**What is needed:** Filter the rows below, copying every line that contains the string "USDT" and omitting all others.
# # # # #
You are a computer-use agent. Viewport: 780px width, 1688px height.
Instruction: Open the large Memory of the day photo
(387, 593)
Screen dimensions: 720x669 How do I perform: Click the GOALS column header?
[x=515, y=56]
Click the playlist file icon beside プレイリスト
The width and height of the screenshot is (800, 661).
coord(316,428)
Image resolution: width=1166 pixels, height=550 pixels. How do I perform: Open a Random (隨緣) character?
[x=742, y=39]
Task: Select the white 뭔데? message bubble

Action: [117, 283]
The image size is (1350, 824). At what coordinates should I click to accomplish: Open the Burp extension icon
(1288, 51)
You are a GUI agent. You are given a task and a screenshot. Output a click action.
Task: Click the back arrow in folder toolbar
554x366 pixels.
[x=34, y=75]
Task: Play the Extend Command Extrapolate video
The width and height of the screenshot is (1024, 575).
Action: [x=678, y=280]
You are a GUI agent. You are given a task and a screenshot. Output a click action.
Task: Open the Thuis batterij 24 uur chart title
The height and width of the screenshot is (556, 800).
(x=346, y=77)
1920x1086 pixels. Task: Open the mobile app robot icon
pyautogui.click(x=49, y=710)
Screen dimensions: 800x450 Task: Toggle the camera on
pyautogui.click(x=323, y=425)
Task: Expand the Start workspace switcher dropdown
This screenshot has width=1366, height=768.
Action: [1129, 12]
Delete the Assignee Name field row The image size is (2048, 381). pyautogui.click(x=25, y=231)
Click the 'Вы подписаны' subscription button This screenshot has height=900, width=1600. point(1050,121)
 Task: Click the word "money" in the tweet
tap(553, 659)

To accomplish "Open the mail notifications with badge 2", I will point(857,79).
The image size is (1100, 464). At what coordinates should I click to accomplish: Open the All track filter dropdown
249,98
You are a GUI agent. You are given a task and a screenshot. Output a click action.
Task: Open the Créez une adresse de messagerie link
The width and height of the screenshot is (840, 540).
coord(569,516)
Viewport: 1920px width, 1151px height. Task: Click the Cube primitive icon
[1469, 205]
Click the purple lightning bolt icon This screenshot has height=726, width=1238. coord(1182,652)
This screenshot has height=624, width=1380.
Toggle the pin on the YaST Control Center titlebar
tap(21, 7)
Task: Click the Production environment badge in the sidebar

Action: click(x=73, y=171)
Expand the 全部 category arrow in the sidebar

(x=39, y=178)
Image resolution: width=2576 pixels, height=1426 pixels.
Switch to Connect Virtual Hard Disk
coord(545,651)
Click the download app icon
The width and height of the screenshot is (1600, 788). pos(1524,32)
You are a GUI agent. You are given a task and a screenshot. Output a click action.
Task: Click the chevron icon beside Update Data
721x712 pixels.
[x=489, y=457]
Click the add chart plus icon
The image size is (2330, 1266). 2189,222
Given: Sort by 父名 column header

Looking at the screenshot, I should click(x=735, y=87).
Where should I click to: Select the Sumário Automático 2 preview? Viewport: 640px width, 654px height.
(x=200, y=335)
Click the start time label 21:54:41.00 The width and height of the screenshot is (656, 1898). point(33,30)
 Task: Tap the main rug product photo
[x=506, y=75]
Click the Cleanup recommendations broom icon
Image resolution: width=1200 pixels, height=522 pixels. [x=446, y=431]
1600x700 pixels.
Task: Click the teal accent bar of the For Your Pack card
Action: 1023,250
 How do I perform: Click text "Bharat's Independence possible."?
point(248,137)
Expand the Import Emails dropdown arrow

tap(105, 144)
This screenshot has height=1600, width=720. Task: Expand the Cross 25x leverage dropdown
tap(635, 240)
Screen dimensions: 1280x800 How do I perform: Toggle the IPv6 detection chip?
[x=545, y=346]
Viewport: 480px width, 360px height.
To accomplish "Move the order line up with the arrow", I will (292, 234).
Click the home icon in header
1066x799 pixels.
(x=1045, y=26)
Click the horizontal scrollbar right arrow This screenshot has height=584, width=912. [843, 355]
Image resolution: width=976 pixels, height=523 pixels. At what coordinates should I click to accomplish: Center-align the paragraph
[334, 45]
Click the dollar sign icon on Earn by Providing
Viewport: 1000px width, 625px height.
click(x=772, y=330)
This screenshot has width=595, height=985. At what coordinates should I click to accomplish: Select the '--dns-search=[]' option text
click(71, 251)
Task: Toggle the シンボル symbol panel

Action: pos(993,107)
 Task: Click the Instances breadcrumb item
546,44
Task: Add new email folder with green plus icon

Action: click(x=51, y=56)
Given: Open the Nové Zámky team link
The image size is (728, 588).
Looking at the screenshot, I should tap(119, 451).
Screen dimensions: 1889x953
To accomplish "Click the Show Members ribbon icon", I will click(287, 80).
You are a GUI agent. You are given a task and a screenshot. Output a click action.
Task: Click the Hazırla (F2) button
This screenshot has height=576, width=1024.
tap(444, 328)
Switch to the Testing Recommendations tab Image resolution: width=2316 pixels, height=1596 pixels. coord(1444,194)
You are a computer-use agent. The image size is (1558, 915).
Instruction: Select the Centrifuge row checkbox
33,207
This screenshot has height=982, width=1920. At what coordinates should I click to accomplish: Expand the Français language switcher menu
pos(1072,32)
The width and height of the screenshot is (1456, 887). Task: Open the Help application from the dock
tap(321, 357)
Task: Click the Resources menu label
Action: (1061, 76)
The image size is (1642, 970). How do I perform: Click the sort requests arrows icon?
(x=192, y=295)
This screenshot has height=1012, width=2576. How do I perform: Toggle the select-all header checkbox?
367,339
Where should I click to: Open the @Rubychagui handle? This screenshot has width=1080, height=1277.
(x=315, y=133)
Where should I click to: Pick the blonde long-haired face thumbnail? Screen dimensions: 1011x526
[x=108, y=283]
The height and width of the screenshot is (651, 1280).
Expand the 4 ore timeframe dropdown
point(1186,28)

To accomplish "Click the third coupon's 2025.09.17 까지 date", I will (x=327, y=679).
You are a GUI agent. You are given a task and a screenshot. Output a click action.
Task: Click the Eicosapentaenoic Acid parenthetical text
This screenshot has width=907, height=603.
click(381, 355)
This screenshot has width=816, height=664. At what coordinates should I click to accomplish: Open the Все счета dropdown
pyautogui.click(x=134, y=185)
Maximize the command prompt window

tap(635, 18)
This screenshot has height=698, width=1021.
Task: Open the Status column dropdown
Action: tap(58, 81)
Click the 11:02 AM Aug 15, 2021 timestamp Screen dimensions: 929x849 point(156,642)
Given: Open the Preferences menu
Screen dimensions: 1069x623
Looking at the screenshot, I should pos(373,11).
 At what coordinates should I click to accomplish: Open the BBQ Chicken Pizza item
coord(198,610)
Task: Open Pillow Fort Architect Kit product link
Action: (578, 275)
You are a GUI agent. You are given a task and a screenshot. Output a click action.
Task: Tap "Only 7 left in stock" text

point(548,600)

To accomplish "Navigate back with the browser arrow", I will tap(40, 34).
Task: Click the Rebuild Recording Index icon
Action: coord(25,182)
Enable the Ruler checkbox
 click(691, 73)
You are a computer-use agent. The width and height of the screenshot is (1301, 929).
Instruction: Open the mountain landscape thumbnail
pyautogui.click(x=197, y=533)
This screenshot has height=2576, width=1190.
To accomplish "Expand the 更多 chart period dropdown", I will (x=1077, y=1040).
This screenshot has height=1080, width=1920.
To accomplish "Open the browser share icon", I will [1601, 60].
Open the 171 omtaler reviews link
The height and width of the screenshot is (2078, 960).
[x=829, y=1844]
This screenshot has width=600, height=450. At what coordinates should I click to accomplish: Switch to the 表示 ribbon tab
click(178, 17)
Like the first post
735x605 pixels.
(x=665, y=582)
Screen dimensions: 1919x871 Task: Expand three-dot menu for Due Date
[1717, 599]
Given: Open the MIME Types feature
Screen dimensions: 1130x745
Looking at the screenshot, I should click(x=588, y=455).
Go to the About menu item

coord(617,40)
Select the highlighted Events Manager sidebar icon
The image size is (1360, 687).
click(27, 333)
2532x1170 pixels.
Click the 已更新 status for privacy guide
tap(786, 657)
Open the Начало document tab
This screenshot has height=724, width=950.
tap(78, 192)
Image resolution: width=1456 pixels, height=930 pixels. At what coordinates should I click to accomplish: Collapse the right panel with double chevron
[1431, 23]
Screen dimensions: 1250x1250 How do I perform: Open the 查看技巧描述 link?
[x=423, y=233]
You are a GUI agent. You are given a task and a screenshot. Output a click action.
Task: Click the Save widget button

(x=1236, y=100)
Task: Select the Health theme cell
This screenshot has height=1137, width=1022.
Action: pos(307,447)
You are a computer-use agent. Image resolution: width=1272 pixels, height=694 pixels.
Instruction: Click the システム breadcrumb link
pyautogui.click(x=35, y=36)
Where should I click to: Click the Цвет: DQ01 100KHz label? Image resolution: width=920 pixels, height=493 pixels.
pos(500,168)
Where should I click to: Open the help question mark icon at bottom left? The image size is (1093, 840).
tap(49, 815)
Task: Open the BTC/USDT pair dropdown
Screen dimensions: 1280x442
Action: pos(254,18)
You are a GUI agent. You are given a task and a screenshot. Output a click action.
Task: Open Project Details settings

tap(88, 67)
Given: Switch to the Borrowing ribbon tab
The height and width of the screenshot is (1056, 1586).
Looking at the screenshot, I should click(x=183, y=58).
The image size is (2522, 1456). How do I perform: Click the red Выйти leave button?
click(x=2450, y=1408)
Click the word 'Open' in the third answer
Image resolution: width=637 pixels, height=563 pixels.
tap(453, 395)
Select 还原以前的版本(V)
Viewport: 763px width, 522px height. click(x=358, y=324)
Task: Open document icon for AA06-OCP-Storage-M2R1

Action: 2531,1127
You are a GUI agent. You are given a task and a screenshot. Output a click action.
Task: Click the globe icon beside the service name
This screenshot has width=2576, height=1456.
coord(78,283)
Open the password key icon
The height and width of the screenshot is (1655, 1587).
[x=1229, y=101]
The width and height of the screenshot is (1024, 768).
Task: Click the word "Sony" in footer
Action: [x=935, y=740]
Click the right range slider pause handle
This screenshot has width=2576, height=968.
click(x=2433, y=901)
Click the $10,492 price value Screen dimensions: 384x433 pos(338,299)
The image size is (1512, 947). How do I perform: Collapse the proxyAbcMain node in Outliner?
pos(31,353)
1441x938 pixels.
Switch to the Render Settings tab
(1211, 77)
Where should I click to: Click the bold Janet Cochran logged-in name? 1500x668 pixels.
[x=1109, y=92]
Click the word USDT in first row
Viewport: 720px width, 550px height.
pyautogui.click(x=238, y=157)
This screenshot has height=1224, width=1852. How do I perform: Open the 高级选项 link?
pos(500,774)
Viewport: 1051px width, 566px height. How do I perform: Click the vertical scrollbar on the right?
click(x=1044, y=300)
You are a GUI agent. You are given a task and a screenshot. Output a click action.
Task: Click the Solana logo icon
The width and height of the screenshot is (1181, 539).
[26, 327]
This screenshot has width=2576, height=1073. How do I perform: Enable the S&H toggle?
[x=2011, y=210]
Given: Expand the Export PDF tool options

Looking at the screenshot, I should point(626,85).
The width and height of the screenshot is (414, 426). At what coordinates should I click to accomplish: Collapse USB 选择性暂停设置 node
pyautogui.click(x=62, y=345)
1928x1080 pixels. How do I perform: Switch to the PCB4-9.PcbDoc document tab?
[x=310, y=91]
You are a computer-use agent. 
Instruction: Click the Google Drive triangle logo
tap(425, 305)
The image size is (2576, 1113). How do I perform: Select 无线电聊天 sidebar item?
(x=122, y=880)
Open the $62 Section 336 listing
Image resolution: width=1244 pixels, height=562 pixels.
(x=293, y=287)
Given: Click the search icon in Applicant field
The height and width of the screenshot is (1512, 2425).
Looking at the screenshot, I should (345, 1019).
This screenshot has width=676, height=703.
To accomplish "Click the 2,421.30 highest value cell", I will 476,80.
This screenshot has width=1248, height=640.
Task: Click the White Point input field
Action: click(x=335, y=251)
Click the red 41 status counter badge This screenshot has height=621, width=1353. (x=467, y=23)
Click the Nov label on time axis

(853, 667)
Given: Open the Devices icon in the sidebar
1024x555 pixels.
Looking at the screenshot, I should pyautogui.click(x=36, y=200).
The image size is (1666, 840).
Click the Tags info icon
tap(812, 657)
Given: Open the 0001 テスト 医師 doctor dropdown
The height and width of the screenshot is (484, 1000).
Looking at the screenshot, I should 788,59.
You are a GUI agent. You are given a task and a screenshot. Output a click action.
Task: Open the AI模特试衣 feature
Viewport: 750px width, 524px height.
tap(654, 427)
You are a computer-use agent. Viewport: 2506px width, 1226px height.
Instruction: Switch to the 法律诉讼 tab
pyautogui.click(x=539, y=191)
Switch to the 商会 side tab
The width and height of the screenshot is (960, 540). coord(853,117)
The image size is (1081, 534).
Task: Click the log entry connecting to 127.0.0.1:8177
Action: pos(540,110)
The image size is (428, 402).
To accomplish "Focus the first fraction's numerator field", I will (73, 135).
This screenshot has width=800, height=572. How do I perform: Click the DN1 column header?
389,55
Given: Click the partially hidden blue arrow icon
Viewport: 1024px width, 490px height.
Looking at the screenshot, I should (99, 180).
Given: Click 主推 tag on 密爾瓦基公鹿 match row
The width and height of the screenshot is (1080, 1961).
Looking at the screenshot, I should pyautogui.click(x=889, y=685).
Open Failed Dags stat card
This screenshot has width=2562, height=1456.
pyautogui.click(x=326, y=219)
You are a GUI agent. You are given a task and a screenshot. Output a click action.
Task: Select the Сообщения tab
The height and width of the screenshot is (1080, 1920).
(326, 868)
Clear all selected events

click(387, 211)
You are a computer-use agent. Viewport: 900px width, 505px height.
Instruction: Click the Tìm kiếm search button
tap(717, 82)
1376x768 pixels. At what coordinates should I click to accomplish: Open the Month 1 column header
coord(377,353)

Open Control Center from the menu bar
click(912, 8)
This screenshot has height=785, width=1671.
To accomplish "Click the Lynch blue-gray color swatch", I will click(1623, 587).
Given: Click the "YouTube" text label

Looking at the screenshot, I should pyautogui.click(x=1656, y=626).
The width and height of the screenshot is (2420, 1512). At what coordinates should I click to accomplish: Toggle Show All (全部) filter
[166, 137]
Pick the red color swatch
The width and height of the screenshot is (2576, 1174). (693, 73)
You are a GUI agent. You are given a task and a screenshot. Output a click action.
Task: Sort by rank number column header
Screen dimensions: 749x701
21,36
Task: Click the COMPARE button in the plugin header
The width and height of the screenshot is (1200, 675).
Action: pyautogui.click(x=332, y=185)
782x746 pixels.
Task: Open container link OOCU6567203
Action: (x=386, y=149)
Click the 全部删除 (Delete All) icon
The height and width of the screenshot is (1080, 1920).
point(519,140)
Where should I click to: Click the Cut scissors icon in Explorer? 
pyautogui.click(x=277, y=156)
# # # # #
**Task output:**
Task: Open the BTC/USDT pair dropdown
Click the word USDT in first row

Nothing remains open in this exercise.